DATA FOR PROCESSING START

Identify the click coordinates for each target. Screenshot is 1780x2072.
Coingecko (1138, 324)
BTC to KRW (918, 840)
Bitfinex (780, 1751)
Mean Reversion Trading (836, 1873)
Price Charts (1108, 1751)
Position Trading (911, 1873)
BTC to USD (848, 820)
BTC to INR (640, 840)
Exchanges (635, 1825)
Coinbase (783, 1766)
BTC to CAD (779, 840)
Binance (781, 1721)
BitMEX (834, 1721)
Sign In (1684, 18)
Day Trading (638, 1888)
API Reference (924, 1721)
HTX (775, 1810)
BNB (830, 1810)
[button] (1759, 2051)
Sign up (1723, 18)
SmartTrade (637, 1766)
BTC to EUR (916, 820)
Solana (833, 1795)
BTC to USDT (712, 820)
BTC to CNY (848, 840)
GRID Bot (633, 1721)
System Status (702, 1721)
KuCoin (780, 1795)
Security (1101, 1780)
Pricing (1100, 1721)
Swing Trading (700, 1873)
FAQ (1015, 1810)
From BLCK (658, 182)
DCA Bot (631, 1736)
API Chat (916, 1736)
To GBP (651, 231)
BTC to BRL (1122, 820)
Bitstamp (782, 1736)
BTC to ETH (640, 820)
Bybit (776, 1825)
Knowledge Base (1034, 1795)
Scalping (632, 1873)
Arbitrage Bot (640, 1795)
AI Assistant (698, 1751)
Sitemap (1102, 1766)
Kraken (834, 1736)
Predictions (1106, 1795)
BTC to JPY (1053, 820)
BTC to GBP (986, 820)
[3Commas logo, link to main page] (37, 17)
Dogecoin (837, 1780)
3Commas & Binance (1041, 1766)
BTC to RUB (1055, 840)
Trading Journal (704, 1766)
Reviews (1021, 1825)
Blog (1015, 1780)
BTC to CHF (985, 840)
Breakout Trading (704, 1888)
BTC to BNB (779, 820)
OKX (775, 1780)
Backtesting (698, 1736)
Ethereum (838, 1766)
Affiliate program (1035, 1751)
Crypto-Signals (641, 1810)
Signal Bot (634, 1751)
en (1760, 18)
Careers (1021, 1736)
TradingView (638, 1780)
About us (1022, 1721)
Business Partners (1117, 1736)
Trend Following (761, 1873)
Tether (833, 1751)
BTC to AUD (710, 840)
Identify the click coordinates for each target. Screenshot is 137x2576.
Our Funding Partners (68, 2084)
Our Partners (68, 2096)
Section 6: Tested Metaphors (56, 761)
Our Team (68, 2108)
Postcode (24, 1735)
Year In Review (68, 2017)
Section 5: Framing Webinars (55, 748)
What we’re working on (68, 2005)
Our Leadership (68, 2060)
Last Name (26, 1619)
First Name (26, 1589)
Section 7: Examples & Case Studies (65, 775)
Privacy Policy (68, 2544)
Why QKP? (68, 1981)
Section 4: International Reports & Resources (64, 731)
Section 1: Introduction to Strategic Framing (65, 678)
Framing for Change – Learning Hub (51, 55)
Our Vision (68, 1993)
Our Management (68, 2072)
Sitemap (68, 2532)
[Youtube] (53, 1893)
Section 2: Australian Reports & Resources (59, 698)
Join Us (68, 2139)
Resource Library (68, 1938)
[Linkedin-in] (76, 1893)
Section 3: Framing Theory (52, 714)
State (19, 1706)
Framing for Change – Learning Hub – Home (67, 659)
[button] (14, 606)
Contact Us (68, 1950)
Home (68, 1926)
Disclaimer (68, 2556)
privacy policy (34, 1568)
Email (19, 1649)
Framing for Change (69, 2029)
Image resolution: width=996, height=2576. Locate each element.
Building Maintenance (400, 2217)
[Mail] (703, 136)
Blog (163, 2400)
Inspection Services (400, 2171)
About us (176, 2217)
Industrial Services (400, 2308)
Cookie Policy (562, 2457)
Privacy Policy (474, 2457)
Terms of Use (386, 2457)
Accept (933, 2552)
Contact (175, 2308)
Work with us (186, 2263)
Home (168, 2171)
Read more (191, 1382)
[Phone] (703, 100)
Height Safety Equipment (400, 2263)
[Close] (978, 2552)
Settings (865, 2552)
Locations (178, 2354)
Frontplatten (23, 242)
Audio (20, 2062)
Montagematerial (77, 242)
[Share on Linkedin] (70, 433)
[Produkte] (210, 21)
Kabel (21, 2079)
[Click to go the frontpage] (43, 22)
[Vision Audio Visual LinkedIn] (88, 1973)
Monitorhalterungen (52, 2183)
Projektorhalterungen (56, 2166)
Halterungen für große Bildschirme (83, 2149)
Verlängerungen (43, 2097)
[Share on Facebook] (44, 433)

DATA FOR PROCESSING END

Search the data for the word "Resources" and copy each line where it appears.

Section 4: International Reports & Resources (64, 731)
Section 2: Australian Reports & Resources (59, 698)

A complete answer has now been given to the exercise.